Prompt:
All lines from the one bearing "Instruction: Click the Total Bet value 2.40" through the end of the data below must be printed exactly as they stand, with pictures removed.

☆ ☆ ☆ ☆

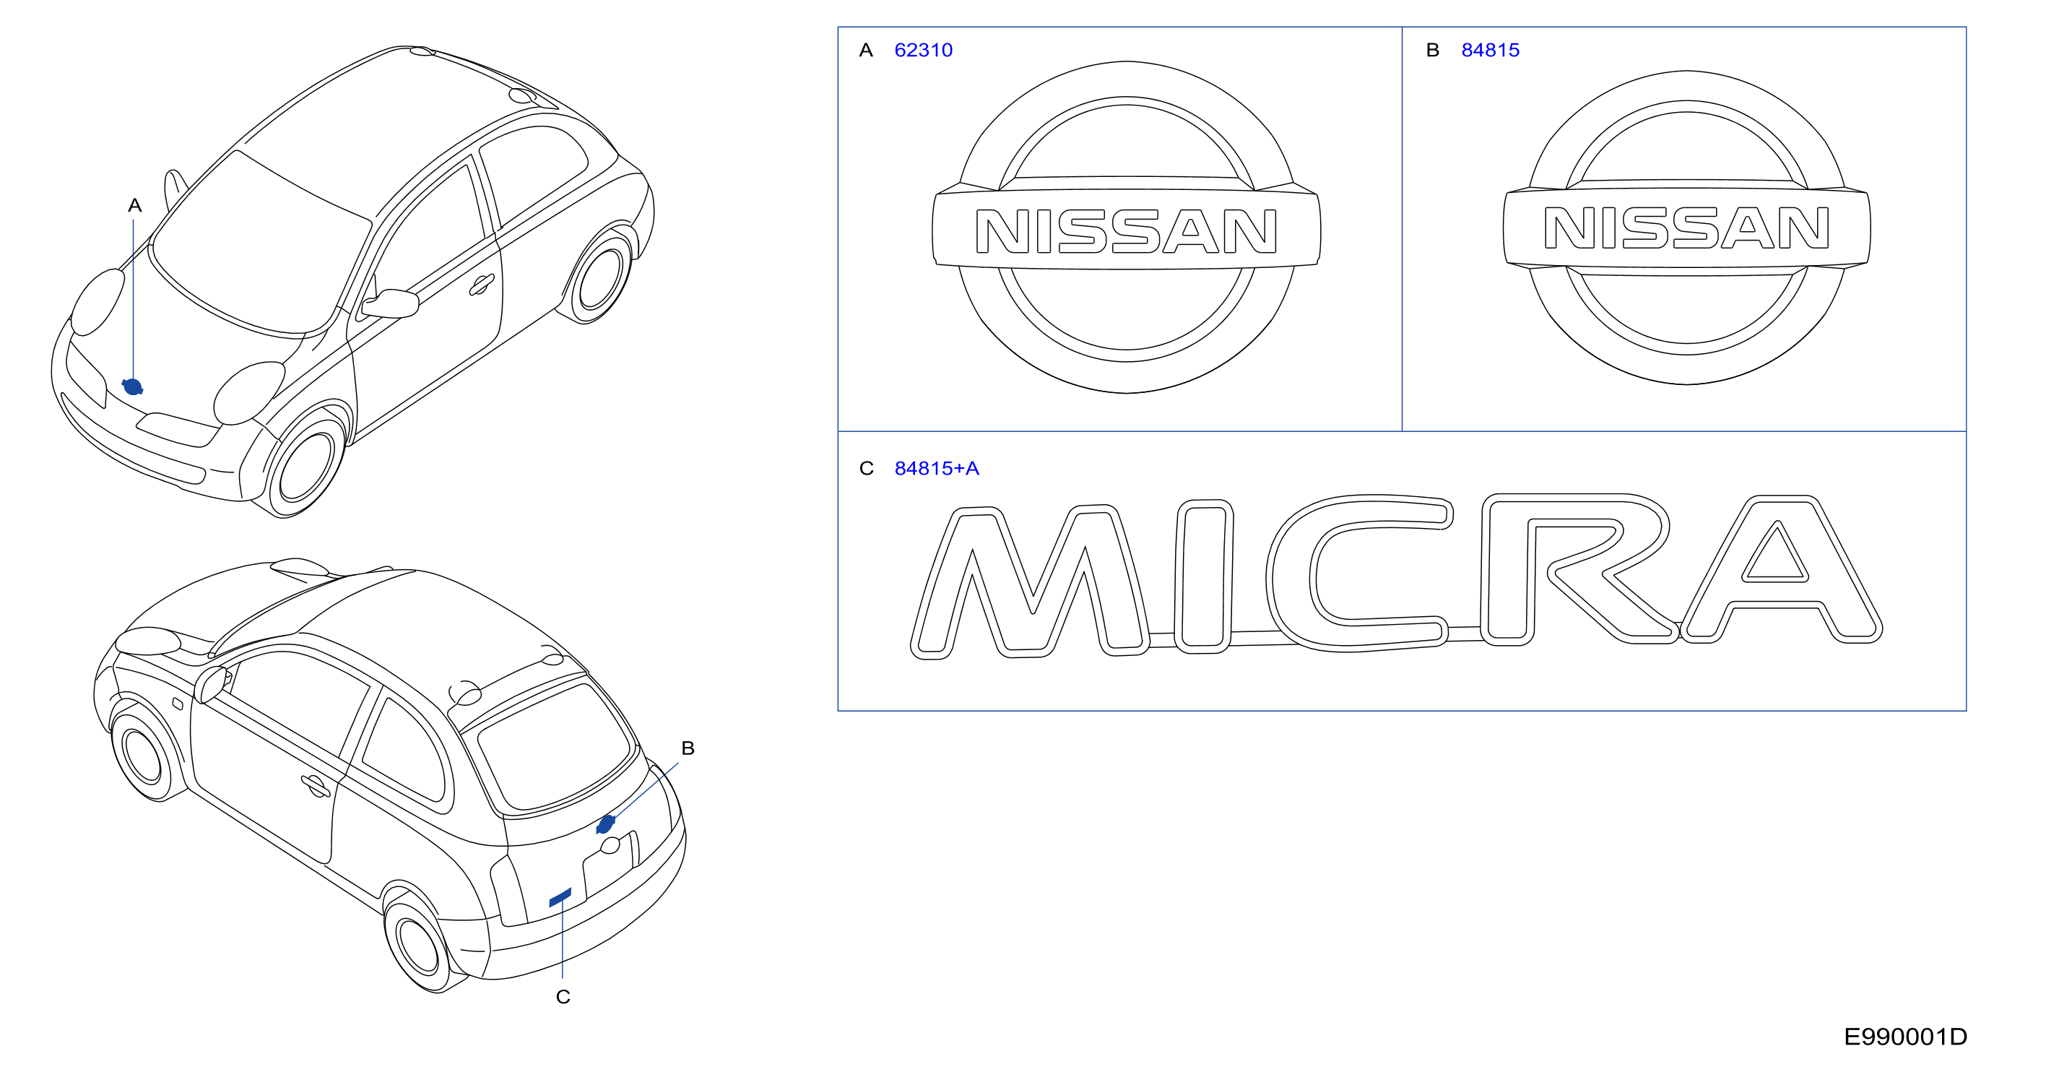Click the front Nissan emblem illustration in panel A
2046x1072 pixels.
click(x=1126, y=227)
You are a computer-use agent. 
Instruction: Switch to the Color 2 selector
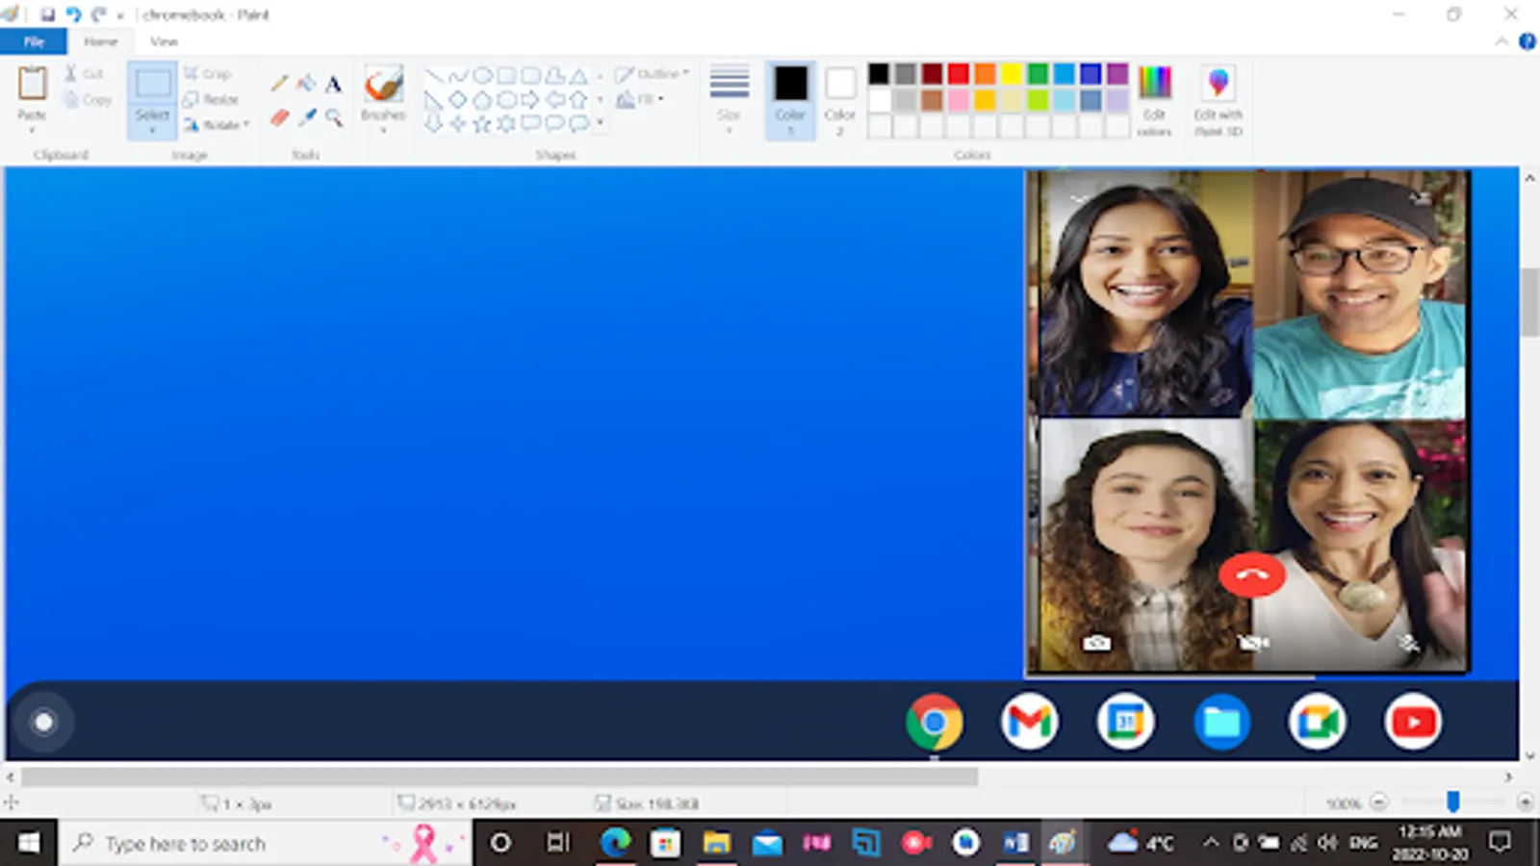[x=839, y=99]
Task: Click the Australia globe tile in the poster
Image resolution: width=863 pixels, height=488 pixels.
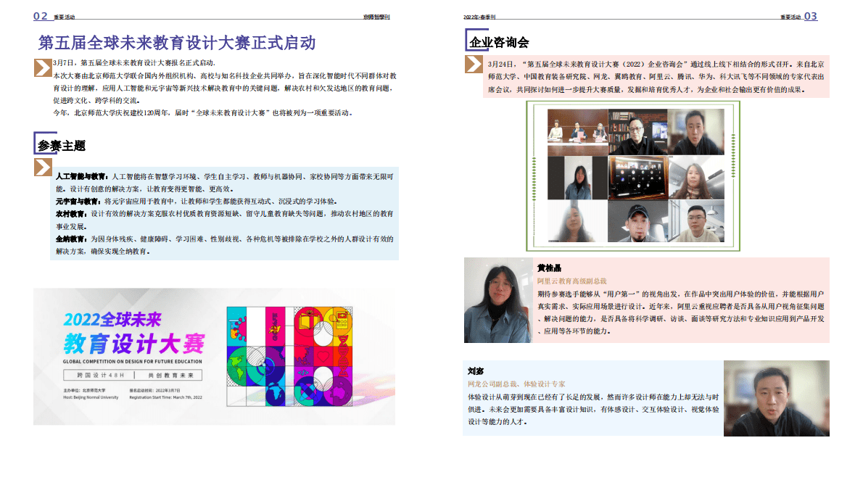Action: click(x=340, y=392)
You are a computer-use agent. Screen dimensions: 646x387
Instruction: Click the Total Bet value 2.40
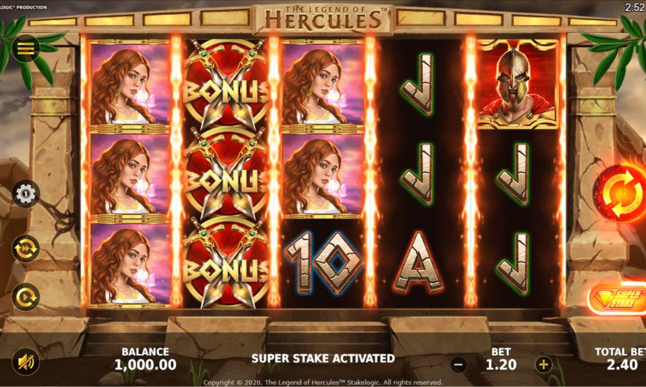623,365
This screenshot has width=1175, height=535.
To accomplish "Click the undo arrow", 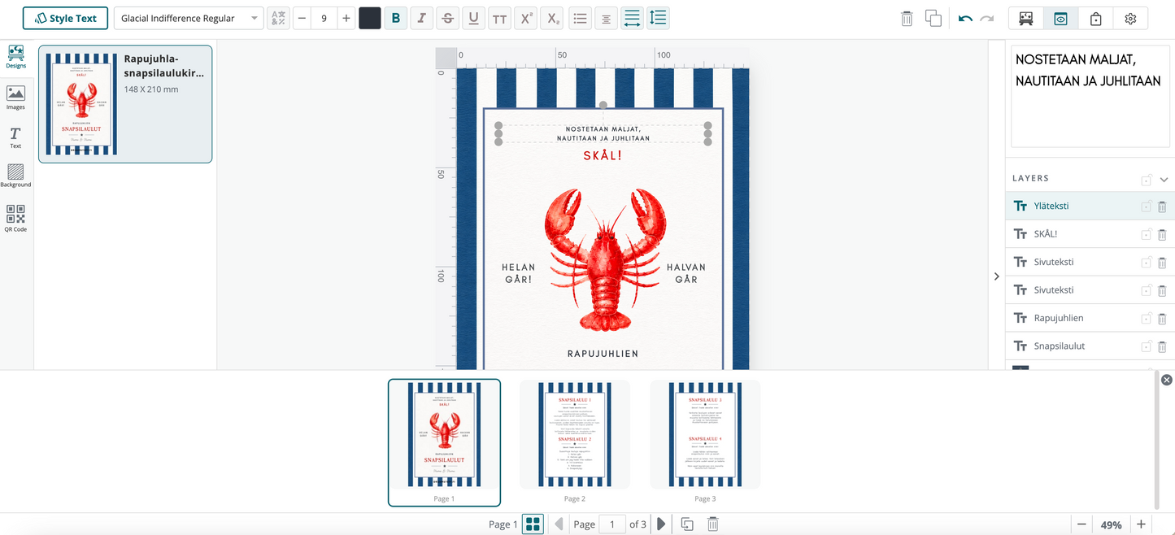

☆ ☆ ☆ ☆

Answer space:
Instruction: Click the Total Bet value 2.40
623,365
This screenshot has width=1175, height=535.
To accomplish "Click the undo arrow", 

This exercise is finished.